Martial arts action + culture-smashing comedy = Polite Society, a dang good time
Now available to rent or buy, Polite Society follows in the vein of Edgar Wright’s zippy genre-mashing comedies. Eliza Janssen says a core story of sisters rebelling against cultural expectations makes it worth a deeper look.
Polite Society
Ria Khan (Priya Kansara) has an overactive imagination, a family that wishes she’d settle down and be a proper British-Pakistani lady, and a drive to perfect her reverse-spin kick. She’s desperate to become a stuntwoman, and almost as desperate to see art school dropout sister Lena (Rita Aryu) succeed, too. The only thing standing in their way? Lena’s “fit” doctor fiance and his creepy mum Raheela (Nimra Bucha), whom Ria’s certain are plotting to extinguish her sis’s creative fire. Maybe her life, too.

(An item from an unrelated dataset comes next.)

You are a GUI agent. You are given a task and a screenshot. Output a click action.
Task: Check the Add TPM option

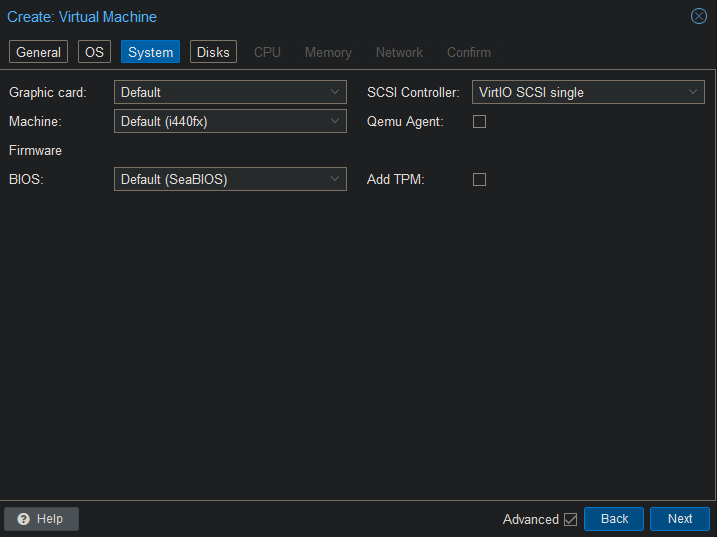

Like a hyperactive battle between Bend It Like Beckham and Scott Pilgrim Vs. The World, Polite Society karate-chops through genre tropes to deliver something exhaustingly fun, with a heartfelt story of sisterhood as its foundation. When Ria and her school chums debate using corny ol’ chloroform to knock out their opponents, their justification could speak for the whole film: “There’s a reason tropes are tropes. It’s because they work!”
Lena is the only person who seems to believe in Ria’s outlandish dreams, of ascending to stuntwoman greatness like her hero Eunice Huthart. She’ll hold the camera when Ria performs goofy stunt fails for her YouTube channel, and defend her little sis against their well-meaning parents’ disapproval. That’s why Kansara’s lead character becomes such a tinfoil-hat-wearing, heist-plotting tornado of suspicion once Lena seems keen to settle down with a new match. If her only supporter is ready to give up on her dreams of independence and creative selfhood, what does that mean for try-hard teen Ria?
With its hyper-kinetic editing and cartoonish characterisations, Nida Manzoor’s directorial debut feels mostly indebted to Edgar Wright’s self-conscious style. It’s an easy formula with which to sell bright new British comedy-hybrids to international audiences (see also: Attack the Block, Get Duked). When the Khan sisters fight, they’re soundtracked by pumping South-Asian beats; they kick each other through doors like it’s no effort. This movie doesn’t take place in our world, nor is it bound by our physics.
It’s a far-cry from Manzoor’s grounded work in the similarly rebellious sitcom We Are Lady Parts. That through-the-roof energy might alienate viewers seeking a straight-forward tale of second-generation migrant women facing off against an oppressive, patriarchal culture—one that’d rather cast them as brides, mothers, respectable med students.
Bend It Like Beckham is a classic of teen cinema not in spite of, but because of its perky understanding of adolescent yearning—crushes that might not last, career aspirations, the desire to grow beyond your family’s crushing expectations. Although that 2000s film and this newer mash-up might have been sold to viewers in a similar, coming-of-age vein, the stakes for Ria are life-and-death…wacky and unbelievable though they may be.
Then again, the performances manage to convince us of each judo-throwing, back-flipping character’s deeper motivations and insecurities. Asked what she does with her life by dodgy new beau Salim (Akshay Khanna), Lena admits, “I disappoint my parents. That’s what I do.” Even cackling villain Raheela gets some human moments in between her Oedipal manipulations. Just our heroes, she’s been burdened by the responsibilities of marriage and motherhood, and she’s not afraid to employ (literally) hair-raising torture tactics to get the second chance she deserves.
Polite Society is the kind of movie that can get away with having a bad guy tell our hero “we’re not so different, you and I.” It eagerly indulges in its differences, too—with every sweet sisterly moment, bit of Brit slang, and thwarted spin-kick.